**TASK DETAILS**
Would you restate each line of the data below word for word, without its pictures?
*** EXCERPTED RECORDS ***
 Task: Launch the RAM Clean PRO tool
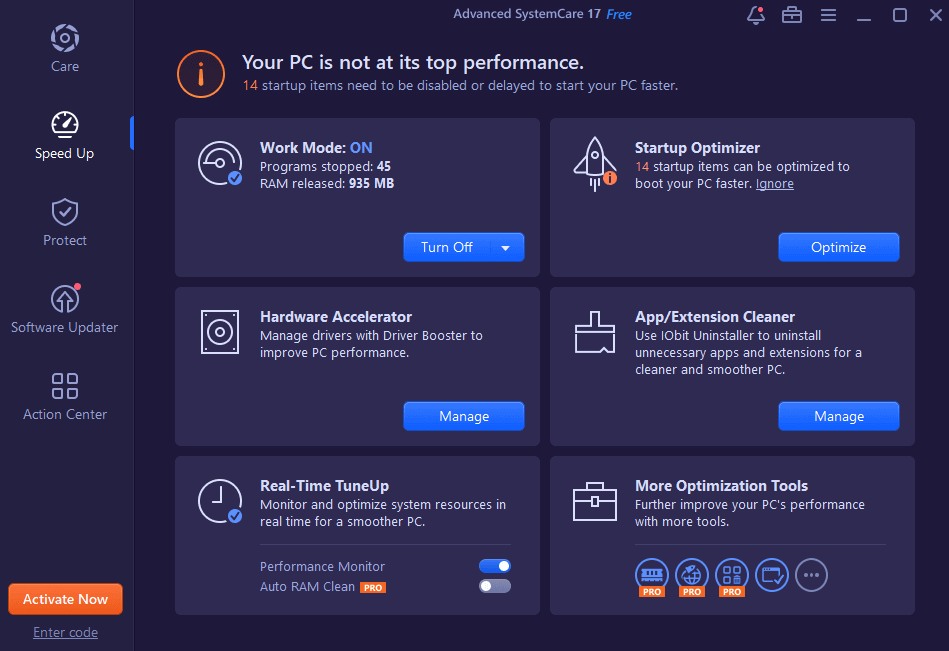[651, 575]
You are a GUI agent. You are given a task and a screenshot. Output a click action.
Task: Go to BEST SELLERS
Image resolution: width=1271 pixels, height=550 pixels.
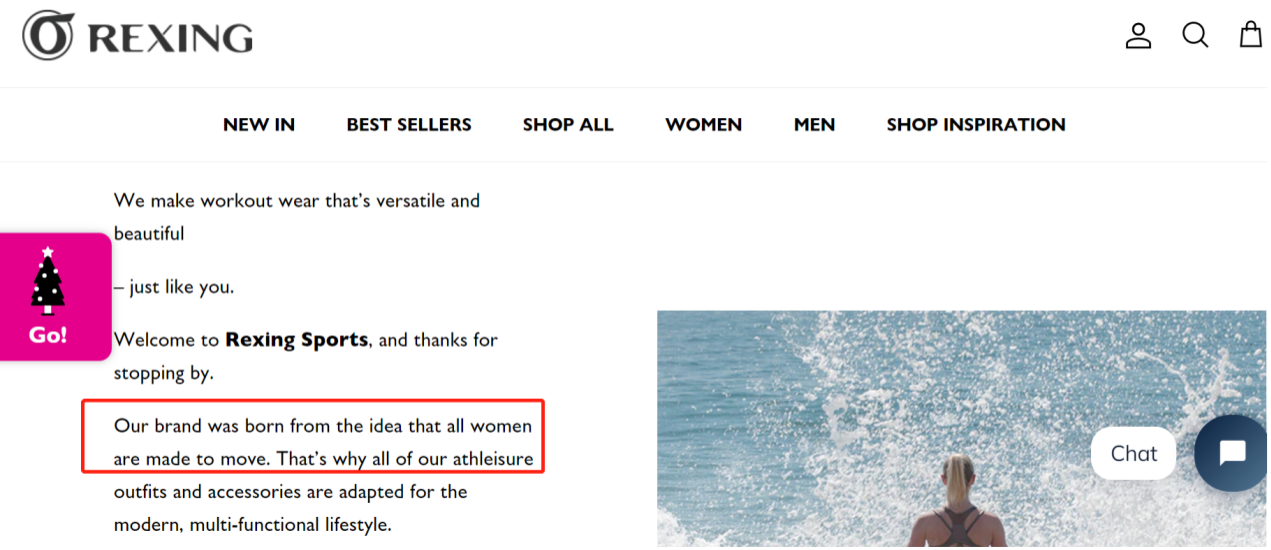(409, 125)
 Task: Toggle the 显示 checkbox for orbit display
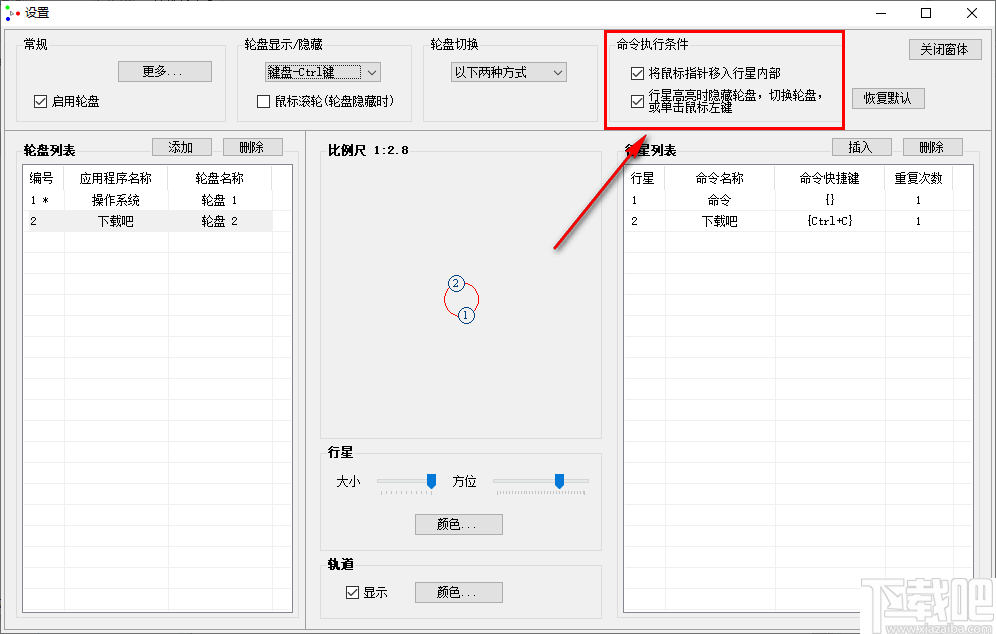point(352,592)
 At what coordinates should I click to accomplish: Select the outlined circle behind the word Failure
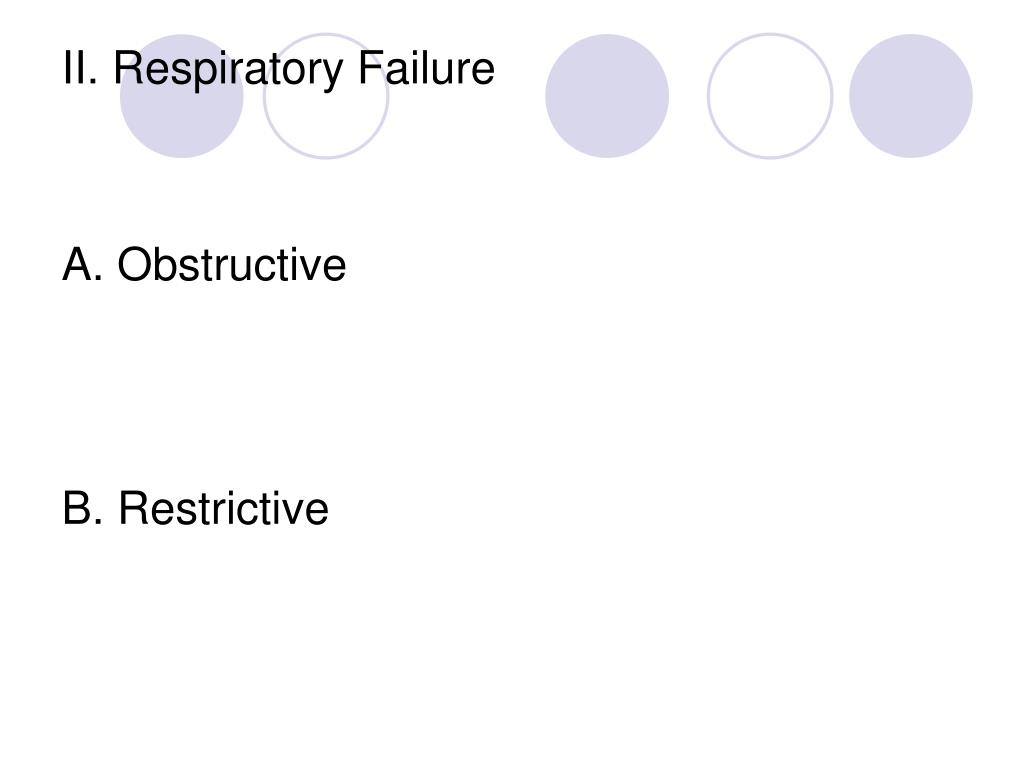click(x=326, y=96)
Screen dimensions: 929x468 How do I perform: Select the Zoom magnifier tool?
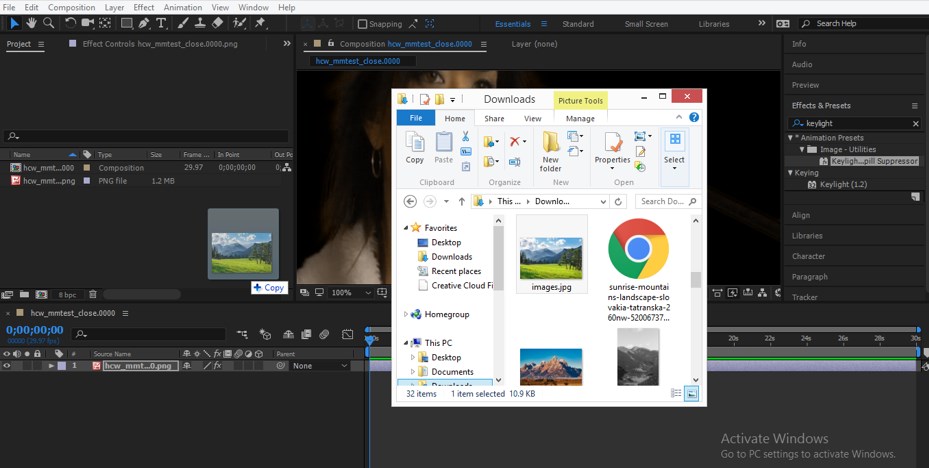coord(49,23)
*** End of EXCERPTED RECORDS ***
**ANSWER FOR THIS EXERCISE**
 Task: Launch the RAM Clean PRO tool
[651, 575]
You are a GUI agent. You are given a task and a screenshot. Output a click action.
Task: Go to BEST SELLERS
Image resolution: width=1271 pixels, height=550 pixels.
(409, 125)
 Task: Toggle the 显示 checkbox for orbit display
point(352,592)
 At what coordinates should I click to accomplish: Select the outlined circle behind the word Failure
click(x=326, y=96)
Screen dimensions: 929x468 How do I perform: Select the Zoom magnifier tool?
coord(49,23)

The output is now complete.